In view of the foregoing, it becomes imminent that a tailor-made new 12 week “Certificate Course in Public Health” be created targeting our freshly passed Indian medical graduates. This course can be a capsule course administered on online-offline dual-mode principle which would enable the candidates’ to continue with their routine duties at their parent headquarters for the major part of the training (i.e. ten out of the total of 12 weeks). The candidates shall have to be present physically at the venue of orientation training for 2 weeks only, during which they shall be taught the nuances of the art and science of core public health skills and competencies. Such a course shall be immensely beneficial to the entire nation and its residents.
It might be in the greatest interest of the deserving beneficiary population of this great nation that it be made mandatory for all medical officers to complete this course before their induction into the Provincial Health Services or immediately thereafter, but certainly not more than six months after joining the same. A short duration capsule course like this can be initiated within a very short span of time and would require very minimal additional financial outlay.

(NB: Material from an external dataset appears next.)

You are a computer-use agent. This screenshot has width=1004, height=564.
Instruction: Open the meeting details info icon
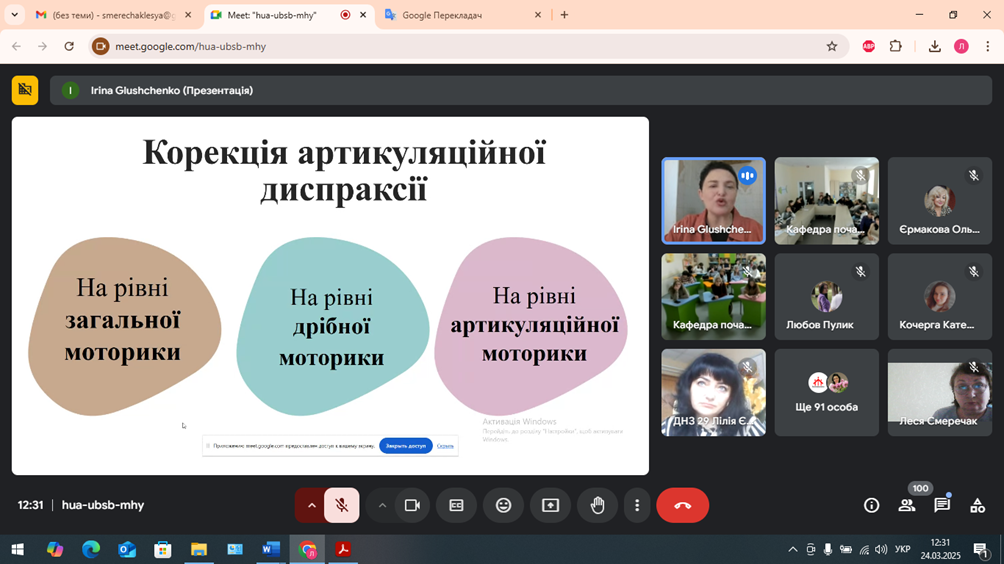(871, 506)
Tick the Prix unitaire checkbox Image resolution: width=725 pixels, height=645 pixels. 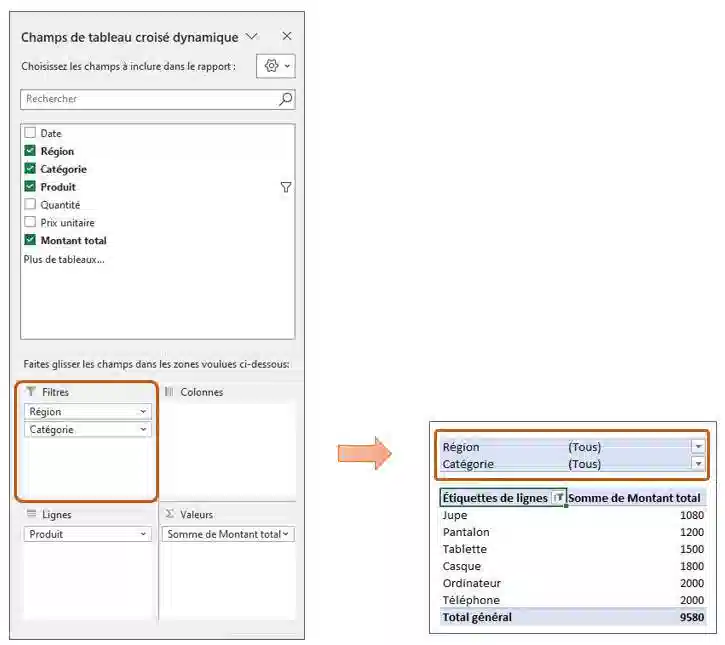coord(30,223)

Premier public health institutions of this country such as the National Institute of Health & Family Welfare (NIHFW Delhi), All India Institute of Public Health (AIIHPH Kolkata), School of Public Health, PGIMER Chandigarh, etc. can work together utilizing their individual areas of expertise and experience and partner with apex agencies such as National Health Mission (NHM) and think- tanks such as National Health Systems Resource Centre (NHSRC New Delhi) under the auspices of DGHS can turn this wishful thinking into a ground reality.
To sum up, enhancement of the public health proficiency of each and every doctor joining/ aspiring to join the public health services is the need of the hour for which no stone must be left unturned. This one small action is certainly going to be the game-changer in the delivery of primary health care and universalization of health coverage in the days to come and it is only to be seen how fast and who all can make this happen.